I’ve just learned the sad news that author Tom Kakonis has passed away. I first met Tom at the 1994 Bouchercon in Seattle. I was a big fan of his work and was delighted when he invited me to sit and chat with him…and I was thrilled when he later blurbed my book MY GUN HAS BULLETS. It meant a lot to me that a writer I admired as much as Tom would endorse my work.

Two decades later, when author Joel Goldman and I launched Brash Books, I called Tom about publishing his out-of-print backlist. Not only did he say yes, but he surprised me by offering us an unpublished manuscript that had been sitting in his drawer for years. His dark-comic thriller TREASURE COAST was the first original novel that we released, so as long as Brash Books is in business, he will be an integral part of who we are as publishers, what we stand for, and what we aspire to achieve.

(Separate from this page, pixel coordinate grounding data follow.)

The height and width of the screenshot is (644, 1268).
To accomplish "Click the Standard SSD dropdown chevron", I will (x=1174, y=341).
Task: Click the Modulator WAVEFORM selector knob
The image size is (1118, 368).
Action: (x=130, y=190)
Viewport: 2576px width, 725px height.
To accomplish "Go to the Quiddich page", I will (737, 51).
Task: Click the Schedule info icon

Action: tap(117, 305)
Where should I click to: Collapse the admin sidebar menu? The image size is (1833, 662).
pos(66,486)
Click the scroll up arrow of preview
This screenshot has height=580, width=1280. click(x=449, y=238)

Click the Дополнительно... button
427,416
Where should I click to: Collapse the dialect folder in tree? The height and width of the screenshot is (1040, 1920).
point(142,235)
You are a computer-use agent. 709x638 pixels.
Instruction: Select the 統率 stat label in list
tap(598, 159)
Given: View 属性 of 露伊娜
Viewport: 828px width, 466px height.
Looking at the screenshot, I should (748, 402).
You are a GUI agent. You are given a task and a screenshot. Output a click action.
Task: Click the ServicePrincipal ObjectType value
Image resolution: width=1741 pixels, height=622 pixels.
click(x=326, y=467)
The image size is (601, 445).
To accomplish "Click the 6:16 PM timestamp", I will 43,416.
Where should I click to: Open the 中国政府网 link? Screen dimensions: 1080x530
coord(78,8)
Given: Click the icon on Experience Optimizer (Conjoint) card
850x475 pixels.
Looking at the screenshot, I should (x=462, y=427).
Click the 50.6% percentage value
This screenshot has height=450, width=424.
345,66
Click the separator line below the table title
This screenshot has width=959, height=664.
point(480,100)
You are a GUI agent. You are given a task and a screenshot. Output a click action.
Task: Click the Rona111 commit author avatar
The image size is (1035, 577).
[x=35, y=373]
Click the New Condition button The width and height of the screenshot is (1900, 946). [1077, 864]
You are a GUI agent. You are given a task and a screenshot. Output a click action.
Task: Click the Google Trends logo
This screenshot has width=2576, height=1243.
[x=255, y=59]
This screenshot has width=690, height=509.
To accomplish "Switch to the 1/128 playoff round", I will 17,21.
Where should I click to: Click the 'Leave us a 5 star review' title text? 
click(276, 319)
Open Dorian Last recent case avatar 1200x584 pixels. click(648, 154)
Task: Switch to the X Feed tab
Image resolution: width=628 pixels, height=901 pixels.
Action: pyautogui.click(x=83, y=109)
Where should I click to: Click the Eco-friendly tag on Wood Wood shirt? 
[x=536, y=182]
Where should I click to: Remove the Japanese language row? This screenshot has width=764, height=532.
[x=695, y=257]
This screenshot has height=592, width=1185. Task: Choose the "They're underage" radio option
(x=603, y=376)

Tom was a great writer who didn’t get the recognition or wide readership that he deserved. I wish I’d been able to change that. Do yourself a favor and read MICHIGAN ROLL, his first and most acclaimed novel… I guarantee you’ll be hooked by this man’s talent and humor. He was a hell of a storyteller. 

6 thoughts on “Remembering Tom Kakonis”

  1. Mr. Kakonis was a true gentleman. I had been a fan of his for years and had accumulated many firsts of his novels. I wrote to him and asked him if he would sign his books for me if I sent them to him. He said “of couse, it’s good to know there is a fan out there!” I sent them and he inscribed each book with a personal note about each book. His books are the most treasured in my collection. This is the first I have heard of his passing. RIP

  2. great writer. just finished “criss cross.” in fact, have read all his books, at least twice. damn, i’m gonna miss him.

  3. I had the opportunity to attend a talk on writing that Tom Kakonis did for Peninsula Writers in Grand Rapids, MI, many years ago. He had a PhD in literature, but confessed he’d rather read Elmore Leonard than Charles Dickens, and he made the point that writers should write what they love to read. He certainly did justice to the genre he loved. I read all his books but the last, and I will read it. Not because I like crime novels, but because I like his way of characterization and scene setting. And I appreciate the Grand Rapids settings that crop up. But most of all, I liked the man: as another commented here, he was a gentleman– quiet, persistent, and honest.